The start of the 19th Century has been called ‘The Improving Period’ due to the belief by land owners that Dartmoor could produce lucrative crops and thus ‘improve’ the land. No doubt, the lease granted by the Duchy in 1808 was part of this concept. One of the early pioneers of the ‘improving’ idea was Sir Thomas Tyrwhitt who advocated the growing of flax on his Tor Royal estate.
The only known tenants of the farm, discovered by the author were Joseph Wills, his wife Dinah (nee Eva) and their two daughters Mary and Susan (they had a son also, who died as a baby). The farm, appears on the Lydford (Forest) Tithe map and apportionments of 1839 showing five enclosures and a path leading westward to Fice’s Well and the nearby Clapper Bridge. The Wills family were resident at the time of the Tithe but there were no tenants at the farm by the 1841 census. Amusingly, the farm was referenced as ‘Home in Being Farm’ on the 1841 census, suggesting perhaps the enumerator wasn’t local!

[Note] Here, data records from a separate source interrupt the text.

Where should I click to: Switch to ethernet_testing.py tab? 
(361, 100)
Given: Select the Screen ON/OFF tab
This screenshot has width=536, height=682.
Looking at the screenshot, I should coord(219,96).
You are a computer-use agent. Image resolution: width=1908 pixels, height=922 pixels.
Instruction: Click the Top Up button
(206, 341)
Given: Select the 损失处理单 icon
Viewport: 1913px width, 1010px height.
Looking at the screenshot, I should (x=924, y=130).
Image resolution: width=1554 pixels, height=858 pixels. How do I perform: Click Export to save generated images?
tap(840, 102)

By tracing the family history of the Wills, it is probable that they were resident at the farm approximately between 1835 and 1840. Joseph Wills originally was recorded as being a miner from Sheepstor Parish with Dinah (Eva) residing in the Walkhampton Parish. There is a record of Wheal Mist Torr from March 1836, which places Joseph as working at that location just a few hundred metres from the farm, thus: “…there are two men employed here…..one of the men was called Wills who lives in a little hovel, which was once an old account house belonging to the mine”. It is interesting to note that that farm was referred to as an old mine account house.
It would appear that the extension of the prison and its farm land had an impact on the farm with new walls being built partially over the walls of the farm shown by the 1839 Tithe Map. A survey of the area 1882-3 shows the prison enclosures virtually as they appear today, with the field which being known as ‘Holming Beam Field’.
Bibliography
Eric Hemery (1983) – High Dartmoor – page 376
Probert, S. A. J. (2002) – Dartmoor Prison Farm, Devon. An Archaeological Survey and valuation (Report – Survey). SDV364452
Gillard, M (2022), Millstone east of Blackbrook River, (Worksheet). SDV364927
James Crowden (2008) – The Bad Winter – Fice’s Well (page 30).